• **HOW TO COMPLETE THIS TASK**
Wherever a line in the data below holds "target", copy that line.

• **RECORD EXTRACTS**
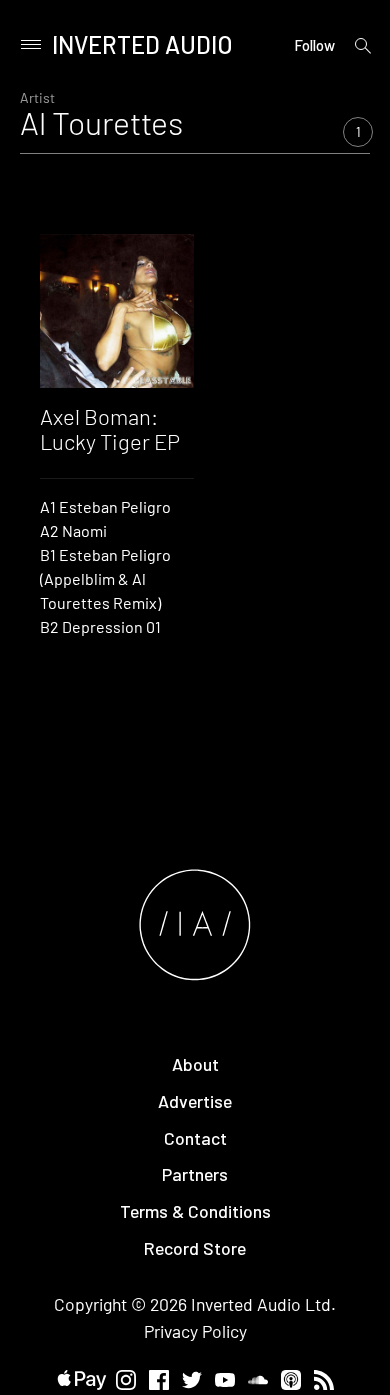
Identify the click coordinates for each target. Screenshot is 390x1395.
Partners (195, 1174)
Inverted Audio (142, 44)
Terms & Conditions (195, 1211)
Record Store (195, 1248)
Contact (195, 1138)
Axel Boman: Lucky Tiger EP (110, 428)
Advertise (195, 1101)
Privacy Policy (195, 1331)
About (195, 1064)
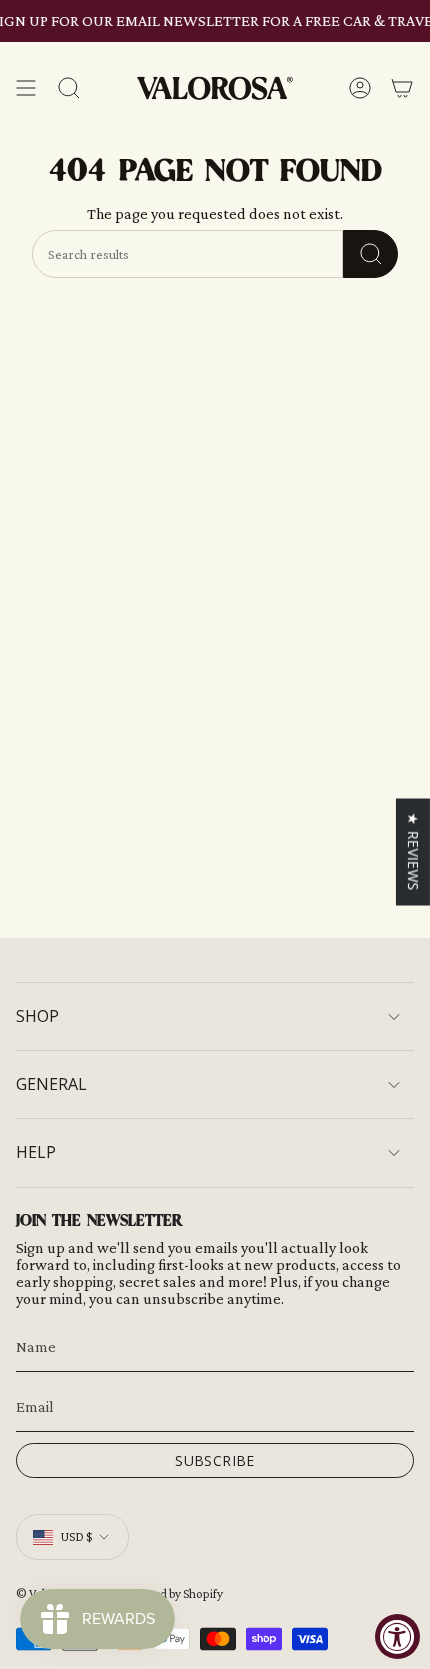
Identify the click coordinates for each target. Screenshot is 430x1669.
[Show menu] (26, 88)
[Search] (370, 254)
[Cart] (402, 88)
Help (36, 1152)
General (51, 1084)
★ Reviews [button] (413, 851)
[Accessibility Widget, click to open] (397, 1636)
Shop (37, 1016)
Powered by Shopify (171, 1593)
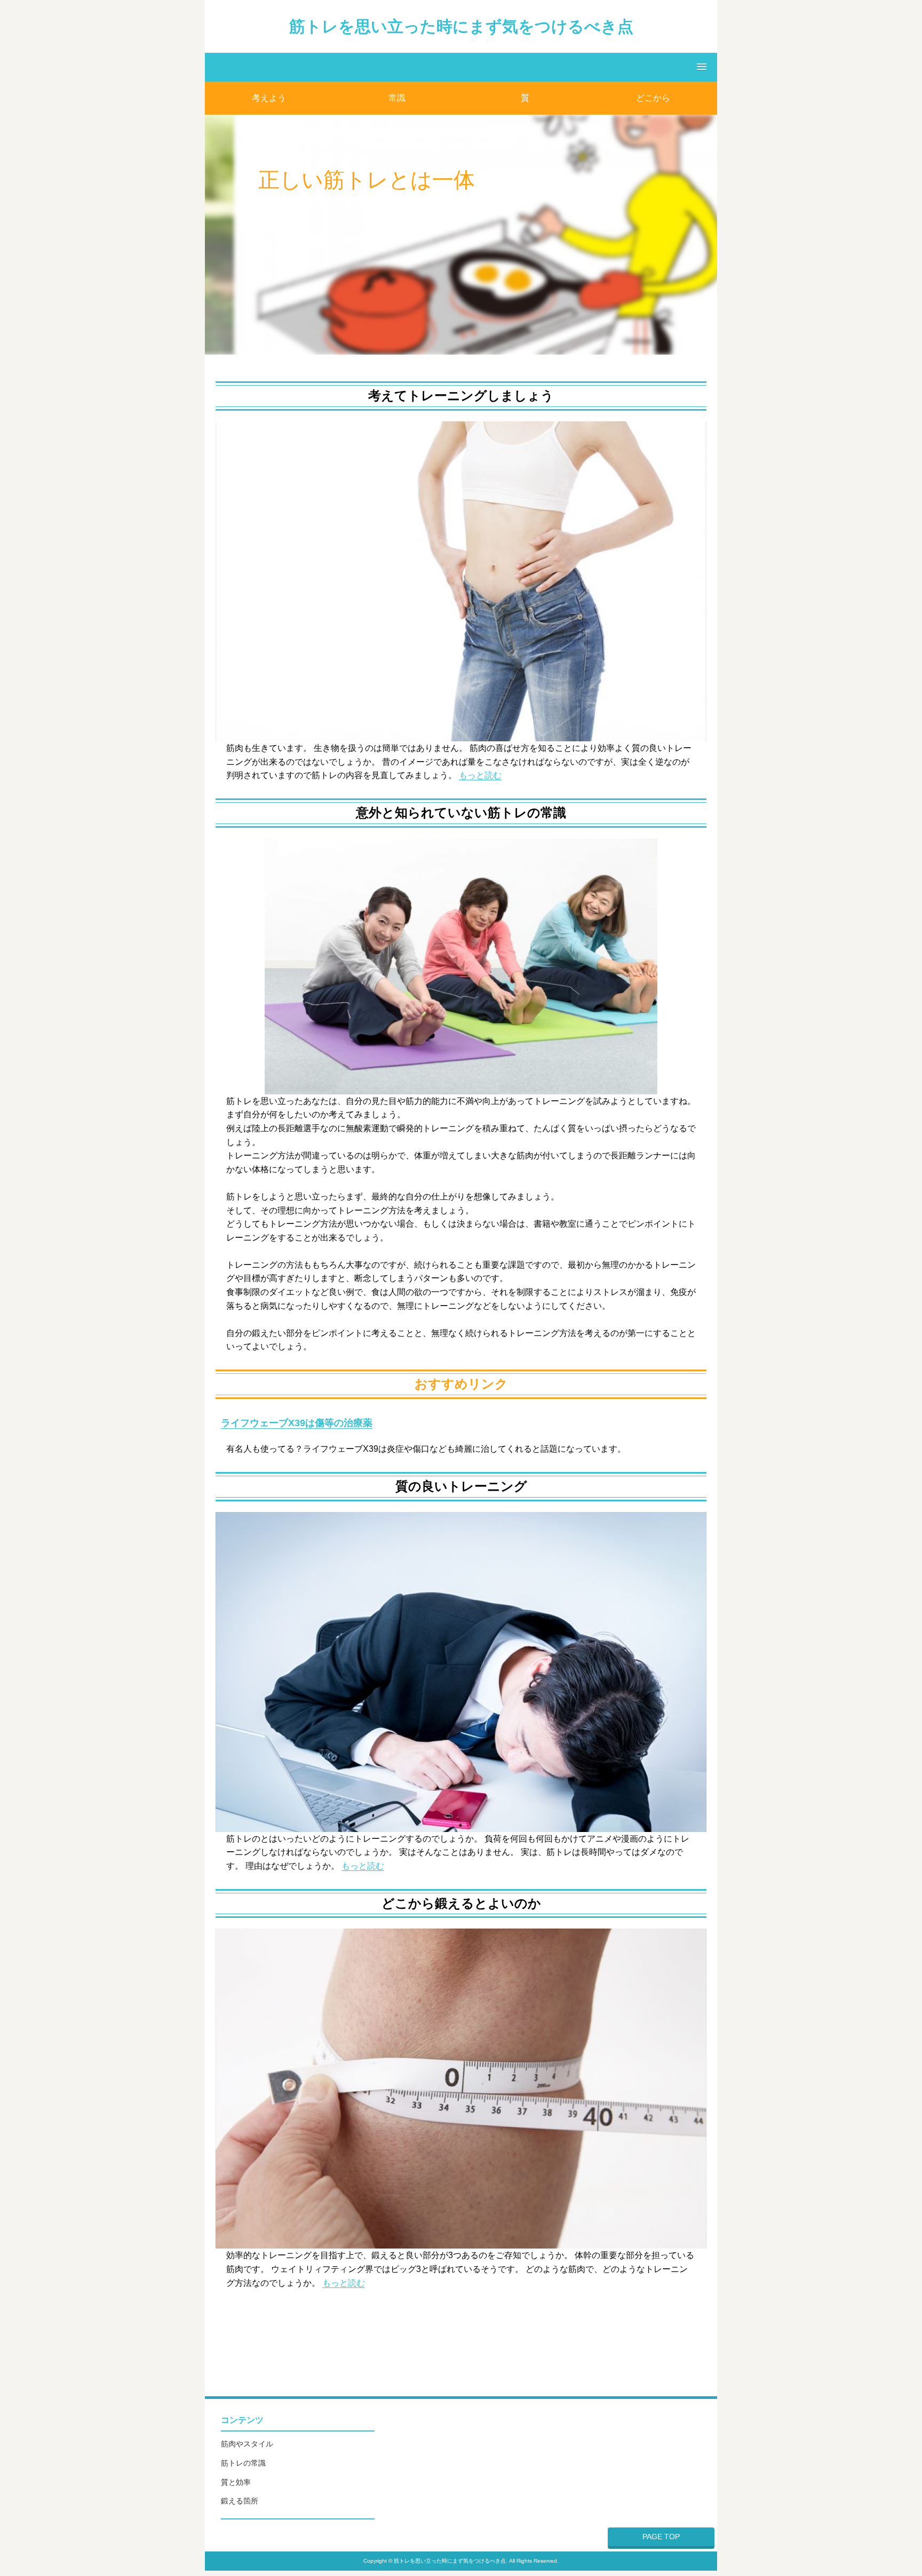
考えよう (269, 97)
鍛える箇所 (239, 2501)
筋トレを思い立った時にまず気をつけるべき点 (461, 26)
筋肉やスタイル (247, 2443)
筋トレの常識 (243, 2463)
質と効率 (236, 2482)
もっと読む (480, 775)
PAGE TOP (661, 2536)
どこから (653, 97)
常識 (397, 97)
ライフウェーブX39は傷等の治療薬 (296, 1423)
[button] (461, 67)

• **OUTPUT FOR THIS EXERCISE**
Identify the click coordinates for each target. Screenshot is 390x1395.
Identify the click coordinates for each target. Screenshot is 430x1669.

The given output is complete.